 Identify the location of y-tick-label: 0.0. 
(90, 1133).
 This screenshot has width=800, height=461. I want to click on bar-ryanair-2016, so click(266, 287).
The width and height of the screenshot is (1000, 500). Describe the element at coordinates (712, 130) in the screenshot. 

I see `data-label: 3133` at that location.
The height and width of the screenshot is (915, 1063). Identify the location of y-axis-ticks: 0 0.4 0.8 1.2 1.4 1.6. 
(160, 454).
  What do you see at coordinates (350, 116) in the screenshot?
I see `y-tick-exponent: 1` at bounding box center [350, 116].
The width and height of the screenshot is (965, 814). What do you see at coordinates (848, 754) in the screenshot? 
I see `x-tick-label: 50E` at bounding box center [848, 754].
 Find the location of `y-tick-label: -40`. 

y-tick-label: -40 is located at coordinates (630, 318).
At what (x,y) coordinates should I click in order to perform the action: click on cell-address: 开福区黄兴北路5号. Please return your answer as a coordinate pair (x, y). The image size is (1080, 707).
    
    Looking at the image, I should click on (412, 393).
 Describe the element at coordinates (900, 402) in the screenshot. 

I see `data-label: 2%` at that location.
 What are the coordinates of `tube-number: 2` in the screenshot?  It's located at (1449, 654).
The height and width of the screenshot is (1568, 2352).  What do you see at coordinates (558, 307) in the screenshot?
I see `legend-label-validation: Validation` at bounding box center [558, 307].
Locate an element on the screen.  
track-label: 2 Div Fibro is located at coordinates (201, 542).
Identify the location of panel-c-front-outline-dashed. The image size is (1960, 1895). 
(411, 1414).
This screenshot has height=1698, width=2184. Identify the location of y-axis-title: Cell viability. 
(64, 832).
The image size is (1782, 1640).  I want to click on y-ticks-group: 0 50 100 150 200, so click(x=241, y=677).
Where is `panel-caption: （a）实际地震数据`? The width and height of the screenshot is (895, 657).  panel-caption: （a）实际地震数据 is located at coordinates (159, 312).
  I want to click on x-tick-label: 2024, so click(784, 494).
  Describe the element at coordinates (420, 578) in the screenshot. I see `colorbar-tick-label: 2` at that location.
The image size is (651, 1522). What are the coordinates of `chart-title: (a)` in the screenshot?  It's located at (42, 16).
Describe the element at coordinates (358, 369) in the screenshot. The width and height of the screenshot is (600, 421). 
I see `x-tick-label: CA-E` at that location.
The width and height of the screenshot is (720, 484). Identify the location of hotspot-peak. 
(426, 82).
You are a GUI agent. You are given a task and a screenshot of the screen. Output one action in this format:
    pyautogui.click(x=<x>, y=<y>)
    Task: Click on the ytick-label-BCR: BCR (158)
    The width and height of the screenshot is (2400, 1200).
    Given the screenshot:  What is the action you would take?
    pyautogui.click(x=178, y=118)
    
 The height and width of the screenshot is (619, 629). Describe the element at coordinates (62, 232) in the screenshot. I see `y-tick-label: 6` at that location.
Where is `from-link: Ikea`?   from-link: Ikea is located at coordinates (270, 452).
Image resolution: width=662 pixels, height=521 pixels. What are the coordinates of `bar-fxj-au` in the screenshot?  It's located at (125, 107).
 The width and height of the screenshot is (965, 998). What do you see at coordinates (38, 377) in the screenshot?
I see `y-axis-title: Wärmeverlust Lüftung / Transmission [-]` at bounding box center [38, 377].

**Action item:** Please format the lines from the first one through the line containing "Looking at the", inclusive, as a Markdown table with the columns Row and Line. Leave out any blank lines.

**Solved exercise:**
| Row | Line |
|---|---|
| 1 |  Identify the location of y-tick-label: 0.0.  |
| 2 | (90, 1133). |
| 3 |  This screenshot has width=800, height=461. I want to click on bar-ryanair-2016, so click(266, 287). |
| 4 | The width and height of the screenshot is (1000, 500). Describe the element at coordinates (712, 130) in the screenshot.  |
| 5 | I see `data-label: 3133` at that location. |
| 6 | The height and width of the screenshot is (915, 1063). Identify the location of y-axis-ticks: 0 0.4 0.8 1.2 1.4 1.6.  |
| 7 | (160, 454). |
| 8 |   What do you see at coordinates (350, 116) in the screenshot? |
| 9 | I see `y-tick-exponent: 1` at bounding box center [350, 116]. |
| 10 | The width and height of the screenshot is (965, 814). What do you see at coordinates (848, 754) in the screenshot?  |
| 11 | I see `x-tick-label: 50E` at bounding box center [848, 754]. |
| 12 |  Find the location of `y-tick-label: -40`.  |
| 13 | y-tick-label: -40 is located at coordinates (630, 318). |
| 14 | At what (x,y) coordinates should I click in order to perform the action: click on cell-address: 开福区黄兴北路5号. Please return your answer as a coordinate pair (x, y). The image size is (1080, 707). |
| 15 |     Looking at the image, I should click on (412, 393). |